Black Metal from the Black Forest. Si presentano così gli Imperium Dekadenz - da poco approdati su Napalm Records dopo la felice esperienza con la Season of Mist - un affiatato duo formatosi nel 2004 per mano di Horaz e Vespasian nella regione tedesca del Baden-Württemberg. “When We Are Forgotten”, il sesto lavoro, prosegue un discorso evolutivo in apparenza impercettibile ma già palesemente esplicito nel precedente
full-length (l’eccelso “Dis Manibvs” del 2016). Una produzione sempre più curata, una spasmodica ricerca della melodia e una maggiore fruibilità generale: sono questi gli ingredienti principali di un disco che non potrà deludere gli appassionati di tali sonorità, ma anche i fan della prima ora, perché gli Imperium Dekadenz non hanno perso un centesimo del loro spirito solenne e nostalgico.
La
title track ci catapulta immediatamente dentro un
mood esistenzialista, umori (neri) e atmosfere (malinconiche) incastonate all’interno di una dimensione introspettiva che si interroga sulla vita e sulla morte (“Pain guiding us through life. Death, a beginning or the end? Misery, our constant friend. The certainty of death reaches for our hands”). Si sale di intensità con la successiva “Bis Ich Bin”, incentrata su un
riff devastante impregnato di
Sehnsucht: non a caso le sensazioni generate dagli Imperium Dekadenz sono legate a doppio filo con uno struggimento inestirpabile, un desiderio che resta lì, irraggiungibile oltre l’orizzonte.
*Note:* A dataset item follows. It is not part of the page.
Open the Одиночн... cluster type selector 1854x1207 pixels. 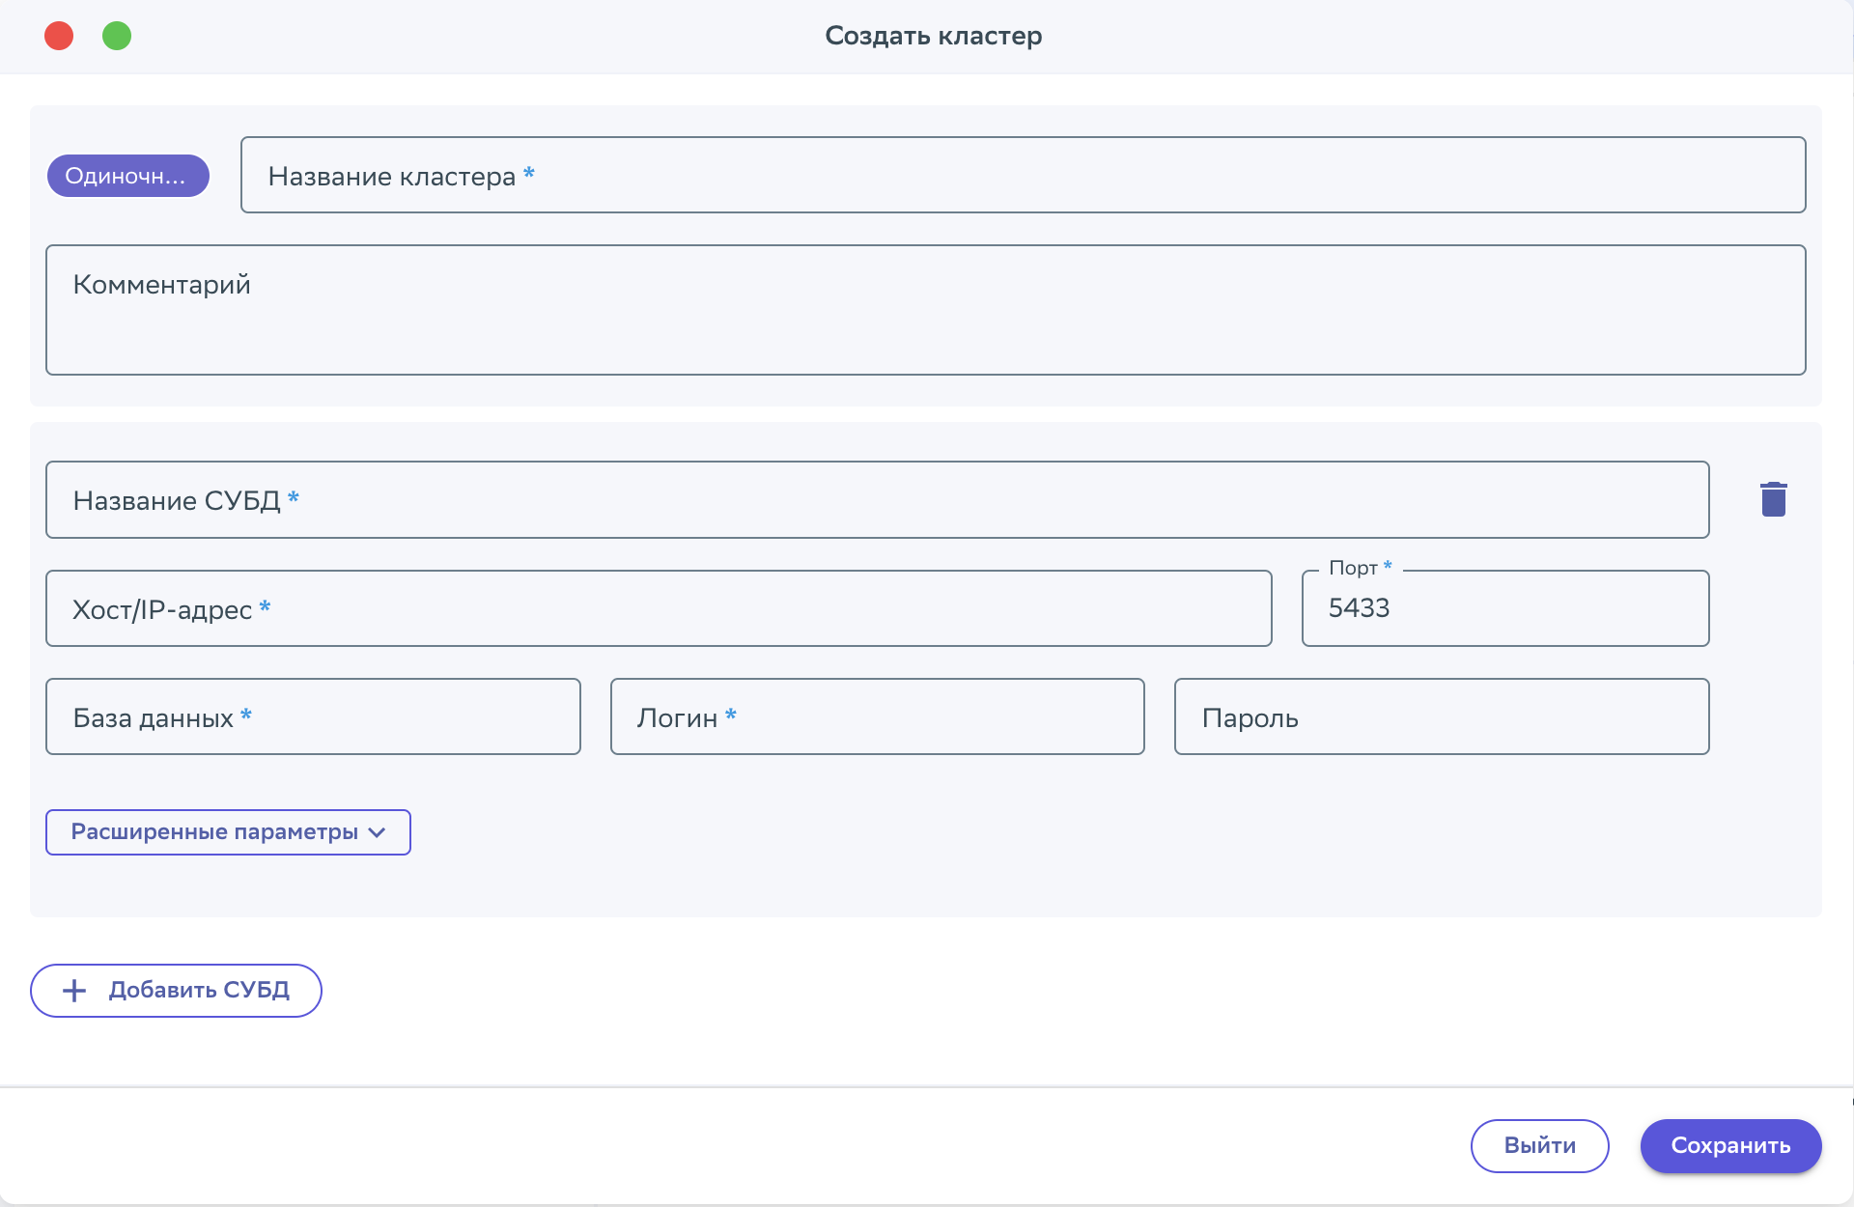click(127, 176)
Quando la velocità lascia spazio alla riflessione (“My Solace I”) viene invece a galla il lato più profondo del duo, qui impegnato in un passaggio oscuro e sognante, come se davanti ai nostri occhi si materializzasse un quadro di Caspar David Friedrich. Dopotutto il romanticismo degli Imperium Dekadenz è palpabile, soprattutto se a parlare sono le emozioni e non la crudezza spesso associata al genere di riferimento: a tal proposito, merita una citazione “Frozen In Time”, già assaporata nel discreto videoclip, una canzone che si concede persino un piccolo break in odore di post-rock.
Il disco, ben arrangiato e mai banale, prevede in più di un’occasione degli affondi che si alternano a cambi di tempo piuttosto elaborati: la struttura dei brani è maggiormente rifinita rispetto al passato, ma in linea generale prevale quella tendenza in cui la ragione domina sull’impulso, rendendo forse meno viscerale l’approccio del disco. “Absenz Elysium” rappresenta però l’eccezione che conferma la regola: una sfuriata dai contorni maestosi che ci riporta dritti sul campo di battaglia, dove si muore a testa alta dopo aver esalato l’ultimo respiro.
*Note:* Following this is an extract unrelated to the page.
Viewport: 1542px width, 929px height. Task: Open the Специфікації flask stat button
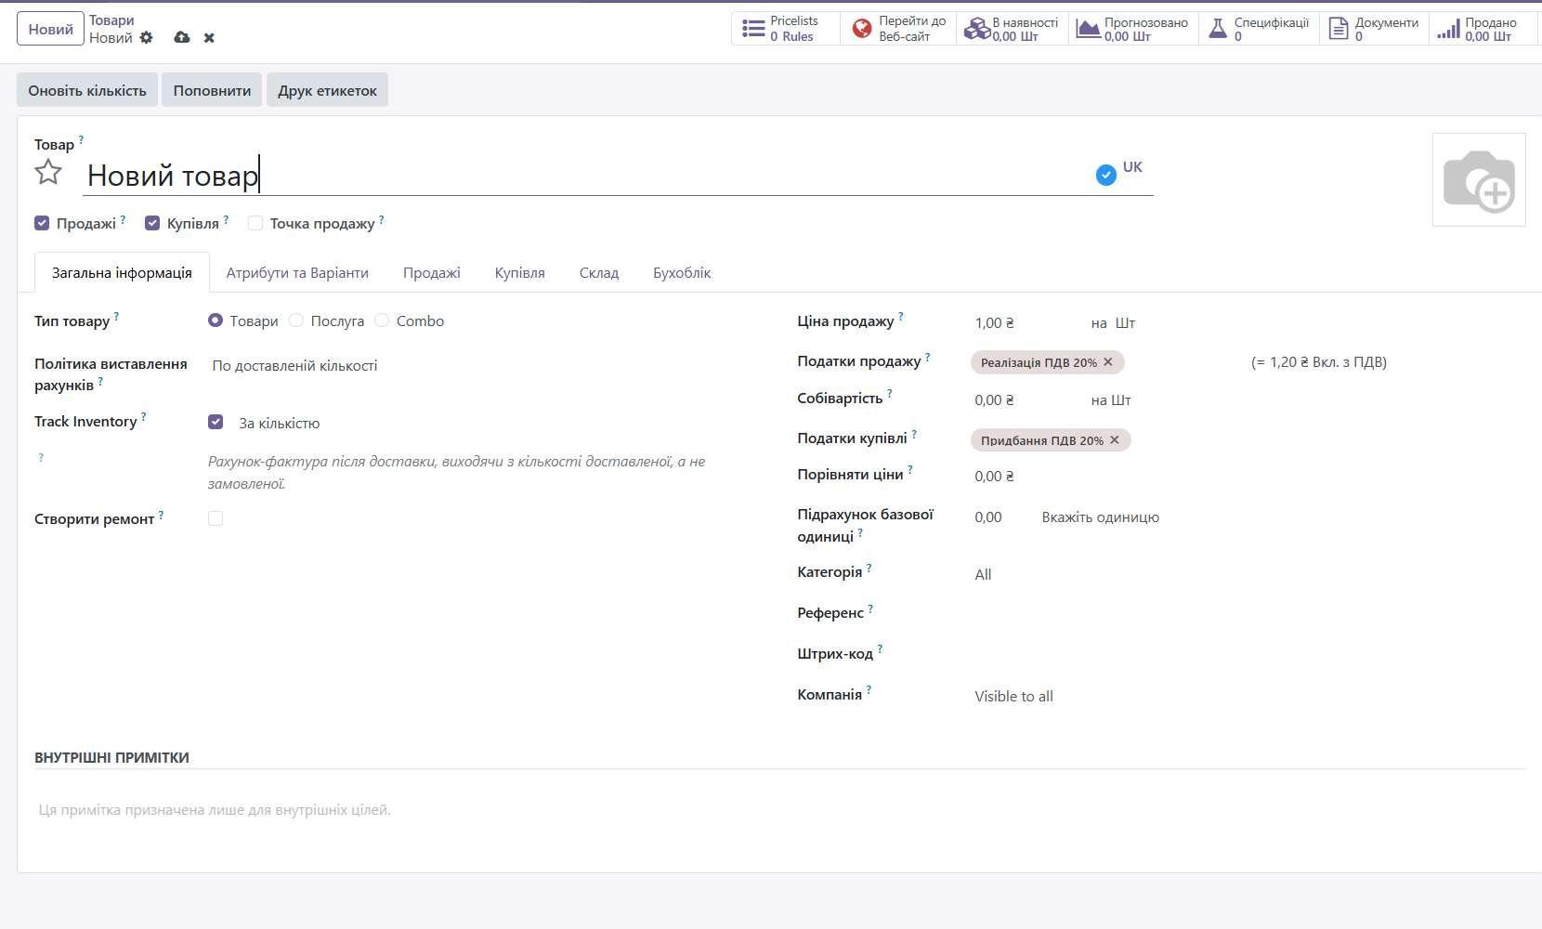pyautogui.click(x=1259, y=29)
In definitiva, “When We Are Forgotten” è un album di sostanza, che sputa di continuo sangue dalle sue ferite, l’ennesima conferma di una maturità ormai raggiunta da anni con una serie di lavori tutti di livello, a cominciare dal lontano “Dämmerung Der Szenarien” (l’acclamato secondo disco del 2007), in realtà il primo diamante grezzo di una carriera sempre più attenta all’aspetto evocativo e solenne del
sound. Un ritorno di assoluto rispetto, per uno dei nomi più importanti dell’attuale scena black metal mitteleuropea.